Using CLI Interactive Mode for Debugging

The CLI's interactive mode provides powerful keyboard shortcuts for inspecting and retrying events:

  • / or k / j - Navigate between events in the history
  • r - Retry the selected event to your local server
  • d - View full request/response details for the selected event
  • o - Open the selected event in the Hookdeck dashboard
  • i - Toggle connection information (expand/collapse)

The selected event is indicated by a > character. All actions work on the currently selected event, not just the latest one.

Pro tip: Capture one webhook from your provider, then retry it repeatedly using r as you iterate on your handler logic. This is much faster than triggering new events for each code change.

Using the Dashboard for Debugging

Open events in the Hookdeck dashboard (press o in CLI) to access additional debugging tools. The dashboard provides two key views:

  • Requests: View the original inbound webhooks from providers, including raw headers and payloads
  • Events: View outbound deliveries to your local server, including all delivery attempts, response data, and retry history

Request debugging capabilities:

  • Review raw requests: Access the original inbound request exactly as received from your webhook provider
  • Check rejection reasons: Identify why requests were rejected (disabled source, verification failed, etc.)
  • View ignored events: See which connections filtered out events and why

Event debugging capabilities:

  • Inspect full payloads: View complete request and response bodies with formatted JSON
  • View event timeline: See the complete lifecycle of the event including all delivery attempts
  • Analyze retry attempts: Review each retry attempt with timing and response details
  • Check failure reasons: See detailed error messages and status codes for failed deliveries
  • Search event history: Find specific events by filtering on body content, headers, or timestamps

Debugging Common Issues

CLI Can't Connect to Local Server

Issue: Connection refused errors in CLI output

Solution: Ensure your local server is running and listening on the correct port. Check that you're using the right port number in the hookdeck listen command.

Webhooks Not Arriving

Issue: Provider shows webhooks sent, but nothing appears in CLI

Solution:

  1. Verify the CLI is running and connected
  2. Check you registered the correct Source URL with your provider
  3. Look in the Requests section to see if Hookdeck received the webhook
  4. Ensure your Source name matches what you specified in the CLI command

Signature Verification Failing

Issue: Webhooks arrive but signature verification fails locally

Solution:

  1. Verify you're using the correct signing secret from your provider
  2. Check you're reading the signature from the correct header (e.g., x-stripe-signature)
  3. For providers with timestamp-based signatures, note that Hookdeck retries may fall outside the validation window
  4. Consult your provider's documentation for the exact signature algorithm
  5. Use the dashboard to inspect the raw headers and verify the signature is present

Payload Parsing Errors

Issue: Your handler fails to parse the webhook payload

Solution:

  1. Press d in the CLI to view the raw payload
  2. Verify the Content-Type header matches what your handler expects
  3. Check for encoding issues (UTF-8, base64, etc.)
  4. Use the dashboard to inspect the exact bytes received
  5. Add error handling for malformed payloads

Timeout Issues

Issue: Webhooks timeout before your handler responds

Solution:

  1. Review your handler's processing time in the CLI output
  2. Move time-consuming operations to background jobs
  3. Return a 200 response quickly, then process asynchronously
  4. Configure appropriate timeout values in your Connection
  5. Test with the retry feature to reproduce timing issues

Best Practices for Local Webhook Testing

Use Separate Projects for Development

Create separate Hookdeck Projects for dev, staging, and prod environments. This ensures complete isolation of configuration, connections, and event history. Use infrastructure-as-code (CLI, API, or Terraform) to replicate your webhook configuration across projects, maintaining consistency while preventing accidental cross-environment routing.

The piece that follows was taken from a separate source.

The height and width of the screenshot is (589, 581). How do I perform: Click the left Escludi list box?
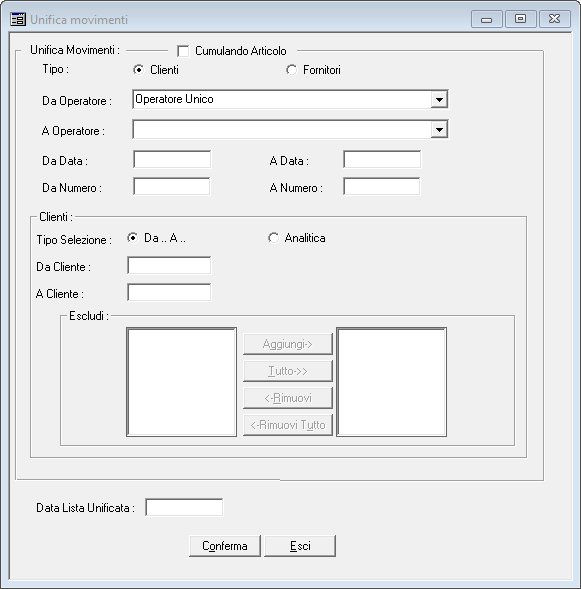tap(181, 382)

Filter Events During Development

Reduce noise by filtering events based on request properties. Filtering works at the session level, making it valuable for both individual focus and team collaboration.

Individual filtering - Focus on specific events relevant to your current work:

# Only receive specific event types
hookdeck listen 3000 github --filter-headers '{"x-github-event":"pull_request"}'

# Combine multiple conditions
hookdeck listen 3000 stripe --filter-body '{"type": "charge.succeeded"}' \
  --filter-headers '{"x-stripe-signature": {"$exist": true}}'

# Use operators for complex filtering
hookdeck listen 3000 api --filter-body '{"amount": {"$gte": 100}}'

Team workflows - Multiple developers can work on the same source without interference:

# Developer A working on payment features
hookdeck listen 3000 stripe --filter-body '{"type": "charge.succeeded"}'

# Developer B working on subscription features (different machine)
hookdeck listen 3000 stripe --filter-body '{"type": "customer.subscription.updated"}'

Filtering enables:

  • Individual developers: Reduce noise from high-volume sources, test specific event types, debug scenarios without manual code filtering
  • Team collaboration: Each developer receives only events relevant to their feature work, eliminating the "shared webhook URL" problem where developers compete for events or accidentally process teammates' webhooks
  • Shared infrastructure: The entire team uses the same webhook Sources while working independently with custom filters

Keep the CLI Running

Let the CLI run in a dedicated terminal while you develop. It will automatically forward webhooks as they arrive, and the persistent connection means zero cold-start delays.

Always Implement Signature Verification

Implement webhook signature verification in your handlers during local development. This ensures your code is production-ready and catches authentication issues early.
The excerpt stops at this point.